Gwatkin has an interesting word:
"St. Paul’s argument--’else were your children unclean, whereas in fact they are holy’--is a two-edged sword. On one side, he could not well put the holiness of the child on the same footing as that of the unbelieving parent; if one was baptized and the other not. But conversely, if the child of even a mixed marriage is holy, surely it is a fit subject for baptism. If St. Paul disproves the institution, he approves its principle." As against these men who admit that the practice was not in existence when Paul wrote, while yet Paul’s principle justifies the practice, we simply say that the intelligence of the inspired apostle was the equal of that of any Pedobaptists. Paul surely knew the implications of his own words! If his words "disprove the practice," as these men allow, why, then, in Paul’s opinion (else his belief and practice were out of harmony) his words did not carry with them an approval of infant baptism. I would rather believe in the consistency of the Apostle Paul than in that of Stanley, Neander and Gwatkin.
Again, readers of church history know that the early justification of infant baptism generally was not that the child was holy, but that it was guilty of original sin which must he washed away in baptism. We have already quoted John Wesley as giving this as his first reason in favor of infant baptism. Many Pedobaptists today thus teach. Our Roman Catholic friends do so. The Church of England Prayer Book refers to: "the baptizing of this child, who being born in original sin, and in the wrath of God, is now, by the laver of regeneration in baptism, received into the number of the children of God, and heirs of everlasting life."
These are more in harmony with the early views on the need and the benefit of infant baptism than is the statement that the principle of infant baptism is the holiness of the infant. Meyer thus decides against the right of our friends to get from Paul’s words either institution or principle: "Had the baptism of Christian children been then in existence, Paul could not have drawn this inference, because in that case the [holiness] of such children would have had another basis. That the passage before us does not even contain an exegetical justification of infant baptism, is shown in the remarks on Acts 16:15. ... Neither is it the point of departure, from which, almost of necessity, pedobaptism must have developed itself. ... such a point is rather to be found in the gradual development of the doctrine of original sin(s)."--Commentary, 1 Corinthians 7:14.
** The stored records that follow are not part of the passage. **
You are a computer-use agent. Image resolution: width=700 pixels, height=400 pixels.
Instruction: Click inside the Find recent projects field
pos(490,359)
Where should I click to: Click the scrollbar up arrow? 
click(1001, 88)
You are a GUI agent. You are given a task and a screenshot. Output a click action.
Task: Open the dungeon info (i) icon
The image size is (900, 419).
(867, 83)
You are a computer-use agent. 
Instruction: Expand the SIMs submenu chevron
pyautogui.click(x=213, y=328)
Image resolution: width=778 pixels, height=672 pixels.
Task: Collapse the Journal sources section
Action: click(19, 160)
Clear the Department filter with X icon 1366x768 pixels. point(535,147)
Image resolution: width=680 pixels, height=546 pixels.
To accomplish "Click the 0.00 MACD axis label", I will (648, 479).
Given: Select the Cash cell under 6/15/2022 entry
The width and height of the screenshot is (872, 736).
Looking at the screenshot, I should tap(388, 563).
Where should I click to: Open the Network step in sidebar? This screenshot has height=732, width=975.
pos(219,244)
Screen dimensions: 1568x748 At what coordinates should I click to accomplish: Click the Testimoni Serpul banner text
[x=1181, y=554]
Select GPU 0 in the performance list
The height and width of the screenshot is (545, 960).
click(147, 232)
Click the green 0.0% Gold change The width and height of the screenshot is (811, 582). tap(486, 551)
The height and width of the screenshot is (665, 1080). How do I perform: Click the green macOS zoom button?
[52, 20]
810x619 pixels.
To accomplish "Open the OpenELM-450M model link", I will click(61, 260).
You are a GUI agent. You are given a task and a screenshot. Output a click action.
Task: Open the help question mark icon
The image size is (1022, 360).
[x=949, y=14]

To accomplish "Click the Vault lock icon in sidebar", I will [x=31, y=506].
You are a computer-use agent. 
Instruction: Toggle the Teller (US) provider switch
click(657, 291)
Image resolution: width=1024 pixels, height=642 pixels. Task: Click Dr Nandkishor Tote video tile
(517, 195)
BABES IN HEAVEN. A few lines may be spared for this question. Mr. Madsen criticizes us for holding that one dying in infancy is saved, while yet we do not admit it to baptism. He writes: "If the infant should die it is fit for Heaven as Christ’s ’purchased possessionbut if it lives, it is not a proper subject for baptism into the membership of Christ’s Church" (p. 60). "Is it easier for an infant to enter Heaven than to find admission into the Church? This is apparently what the Baptist position amounts to when treated by analysis" (p. 81).
We only notice this because some person might be found who would mistake pleasantry for argument. We would be glad to hear from Mr. Madsen as to whether any adults who die unbaptized will be in heaven. We shall not do him the discredit of supposing that he would give a negative reply. But, if so, Mr. Madsen could hardly recognize them as being in the Methodist Church. Shall we retort as a reductio ad absurdum, that it must be easier to get into Heaven than into the Methodist Church? I presume Mr. Madsen will allow that more folk will be in heaven than there are in the Methodist Church. If so, it would seem that the former place is the more easily entered. No; jests however sharp they may be, should not be put forth as arguments-especially if they are as much against your own position as that of your opponent.